■ Objective ■
Reproduce verbatim every line of the data beginning with the line containing "Select the BOOMBAYAH" and continuing to the end of the data, including both of those lines.

____________________

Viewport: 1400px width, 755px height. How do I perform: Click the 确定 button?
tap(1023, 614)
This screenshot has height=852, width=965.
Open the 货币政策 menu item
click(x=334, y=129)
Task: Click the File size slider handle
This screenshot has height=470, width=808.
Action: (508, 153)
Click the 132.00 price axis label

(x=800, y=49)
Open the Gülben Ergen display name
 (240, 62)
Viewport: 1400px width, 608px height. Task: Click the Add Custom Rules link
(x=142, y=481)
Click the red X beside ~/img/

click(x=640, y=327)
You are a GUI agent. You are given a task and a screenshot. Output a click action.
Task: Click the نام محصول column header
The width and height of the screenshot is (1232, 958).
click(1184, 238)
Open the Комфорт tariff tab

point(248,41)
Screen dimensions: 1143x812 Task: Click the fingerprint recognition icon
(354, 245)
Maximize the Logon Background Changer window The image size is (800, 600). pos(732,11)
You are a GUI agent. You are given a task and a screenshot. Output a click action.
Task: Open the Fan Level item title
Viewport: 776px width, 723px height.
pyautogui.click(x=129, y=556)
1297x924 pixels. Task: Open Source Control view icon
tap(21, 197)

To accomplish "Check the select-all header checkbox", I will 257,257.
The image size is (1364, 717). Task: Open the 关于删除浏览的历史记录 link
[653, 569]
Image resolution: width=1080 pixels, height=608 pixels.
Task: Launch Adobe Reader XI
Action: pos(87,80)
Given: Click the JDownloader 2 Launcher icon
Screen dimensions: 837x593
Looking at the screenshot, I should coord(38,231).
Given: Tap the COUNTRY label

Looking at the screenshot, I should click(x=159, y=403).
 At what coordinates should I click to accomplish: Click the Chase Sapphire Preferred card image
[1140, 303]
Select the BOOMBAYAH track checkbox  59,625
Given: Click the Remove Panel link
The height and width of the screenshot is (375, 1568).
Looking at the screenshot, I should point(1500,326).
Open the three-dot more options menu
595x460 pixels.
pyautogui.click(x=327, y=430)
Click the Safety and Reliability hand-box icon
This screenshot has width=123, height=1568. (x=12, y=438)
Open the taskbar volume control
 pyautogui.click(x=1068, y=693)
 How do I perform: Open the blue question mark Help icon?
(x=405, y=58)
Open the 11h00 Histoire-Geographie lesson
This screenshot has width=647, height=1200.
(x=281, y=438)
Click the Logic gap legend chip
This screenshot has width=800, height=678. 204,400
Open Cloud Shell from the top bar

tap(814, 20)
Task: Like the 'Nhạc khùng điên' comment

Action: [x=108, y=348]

____________________

■ Finished exercise ■
Select the BOOMBAYAH track checkbox  59,625
Given: Click the Remove Panel link
The height and width of the screenshot is (375, 1568).
Looking at the screenshot, I should point(1500,326).
Open the three-dot more options menu
595x460 pixels.
pyautogui.click(x=327, y=430)
Click the Safety and Reliability hand-box icon
This screenshot has width=123, height=1568. (x=12, y=438)
Open the taskbar volume control
 pyautogui.click(x=1068, y=693)
 How do I perform: Open the blue question mark Help icon?
(x=405, y=58)
Open the 11h00 Histoire-Geographie lesson
This screenshot has width=647, height=1200.
(x=281, y=438)
Click the Logic gap legend chip
This screenshot has width=800, height=678. 204,400
Open Cloud Shell from the top bar

tap(814, 20)
Task: Like the 'Nhạc khùng điên' comment

Action: [x=108, y=348]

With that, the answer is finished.